The shift is already apparent in many areas of the country, where value-based reimbursement is becoming the norm and patient satisfaction scores, formal and informal, are starting to have a major impact on business practices and organizational rankings.
Patients are starting to expect that the streams of data they are sending through their iPhones, Apple Watches and FitBits are being viewed and used for decision-making that will be unique to the situation at hand, which places a serious onus on providers to treat this data as an integral factor in the care process.

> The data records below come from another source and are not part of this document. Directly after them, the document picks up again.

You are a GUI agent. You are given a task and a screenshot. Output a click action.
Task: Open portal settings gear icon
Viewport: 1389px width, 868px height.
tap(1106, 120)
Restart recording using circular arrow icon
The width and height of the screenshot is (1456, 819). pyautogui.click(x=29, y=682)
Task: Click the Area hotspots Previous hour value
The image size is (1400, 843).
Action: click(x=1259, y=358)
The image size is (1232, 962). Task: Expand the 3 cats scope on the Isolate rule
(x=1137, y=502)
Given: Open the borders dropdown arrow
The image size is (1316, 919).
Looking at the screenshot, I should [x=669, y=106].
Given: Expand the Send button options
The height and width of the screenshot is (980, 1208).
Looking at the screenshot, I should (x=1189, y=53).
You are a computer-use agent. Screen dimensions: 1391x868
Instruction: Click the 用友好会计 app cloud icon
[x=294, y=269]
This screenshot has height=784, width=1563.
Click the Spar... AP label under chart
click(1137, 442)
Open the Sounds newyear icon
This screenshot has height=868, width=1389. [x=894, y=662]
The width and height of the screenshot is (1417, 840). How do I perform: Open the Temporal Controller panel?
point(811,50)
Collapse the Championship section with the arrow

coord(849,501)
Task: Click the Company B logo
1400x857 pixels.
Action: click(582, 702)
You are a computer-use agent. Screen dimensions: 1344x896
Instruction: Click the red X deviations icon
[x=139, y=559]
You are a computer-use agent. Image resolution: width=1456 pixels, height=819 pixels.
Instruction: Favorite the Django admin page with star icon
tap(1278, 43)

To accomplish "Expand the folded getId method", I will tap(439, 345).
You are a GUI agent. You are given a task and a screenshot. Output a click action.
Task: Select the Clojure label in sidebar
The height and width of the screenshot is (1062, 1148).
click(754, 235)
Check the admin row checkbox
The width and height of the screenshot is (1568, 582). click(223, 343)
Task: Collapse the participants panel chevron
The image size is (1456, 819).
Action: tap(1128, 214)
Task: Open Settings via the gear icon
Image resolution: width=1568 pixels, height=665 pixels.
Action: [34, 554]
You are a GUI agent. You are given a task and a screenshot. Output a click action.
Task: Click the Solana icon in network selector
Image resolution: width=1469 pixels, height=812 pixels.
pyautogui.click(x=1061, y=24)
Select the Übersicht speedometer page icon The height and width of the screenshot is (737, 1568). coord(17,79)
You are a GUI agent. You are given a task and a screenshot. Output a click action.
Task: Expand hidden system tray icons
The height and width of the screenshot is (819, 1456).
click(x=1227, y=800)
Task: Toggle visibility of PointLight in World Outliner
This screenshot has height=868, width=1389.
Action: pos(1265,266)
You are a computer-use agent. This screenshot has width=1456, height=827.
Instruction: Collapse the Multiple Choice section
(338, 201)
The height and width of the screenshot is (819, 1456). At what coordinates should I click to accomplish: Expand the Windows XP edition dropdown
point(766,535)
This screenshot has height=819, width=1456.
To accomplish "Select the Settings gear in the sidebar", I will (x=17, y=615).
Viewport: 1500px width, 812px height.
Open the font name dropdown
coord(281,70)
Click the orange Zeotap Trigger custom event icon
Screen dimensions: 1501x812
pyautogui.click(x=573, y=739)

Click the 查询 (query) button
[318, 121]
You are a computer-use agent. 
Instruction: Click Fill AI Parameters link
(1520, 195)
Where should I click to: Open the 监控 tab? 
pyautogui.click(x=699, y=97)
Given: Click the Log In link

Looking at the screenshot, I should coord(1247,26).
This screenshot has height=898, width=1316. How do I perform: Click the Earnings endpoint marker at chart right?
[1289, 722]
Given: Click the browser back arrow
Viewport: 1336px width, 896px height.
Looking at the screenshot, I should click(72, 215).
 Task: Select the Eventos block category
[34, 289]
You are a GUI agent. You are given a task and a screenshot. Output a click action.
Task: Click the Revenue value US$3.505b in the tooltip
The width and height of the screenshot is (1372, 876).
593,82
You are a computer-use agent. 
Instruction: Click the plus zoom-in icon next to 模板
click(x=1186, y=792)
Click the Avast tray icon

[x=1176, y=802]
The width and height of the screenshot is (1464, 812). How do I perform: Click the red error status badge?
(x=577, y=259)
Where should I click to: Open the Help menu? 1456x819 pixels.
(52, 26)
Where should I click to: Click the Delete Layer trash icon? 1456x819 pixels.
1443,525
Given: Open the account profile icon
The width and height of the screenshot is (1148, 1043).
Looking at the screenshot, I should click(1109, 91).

This can be tough on clinicians who are not yet prepared to make the adjustment, or who don’t have the EHR and population health management technology in place to make sense of this barrage of new data points. But as providers start to develop new strategies to turn data into meaningful information, they may start to recognize the value of the insights hidden within the reams of sleep statistics, calorie counts, and blood sugar fluctuations.
Precision medicine has to start somewhere, and learning how to accept and manage patient-generated health data may help health organizations build the bridge to more sophisticated genomics, better clinical trials, and increasingly effective, personalized treatments for cancer and other serious diseases. The process might not be an easy one, but there is a great deal of gold in the precision medicine pot if healthcare organizations commit to the voyage.
“I love the fact that we're setting out on the journey,” said Delaney. “We might not be getting everything perfect right at the beginning, but we’re starting to make progress, and that’s the important thing. We are just beginning to accrue the data and to shift to a new way of thinking. All this data has value, and if people begin to contribute it, together we can start to do great things.”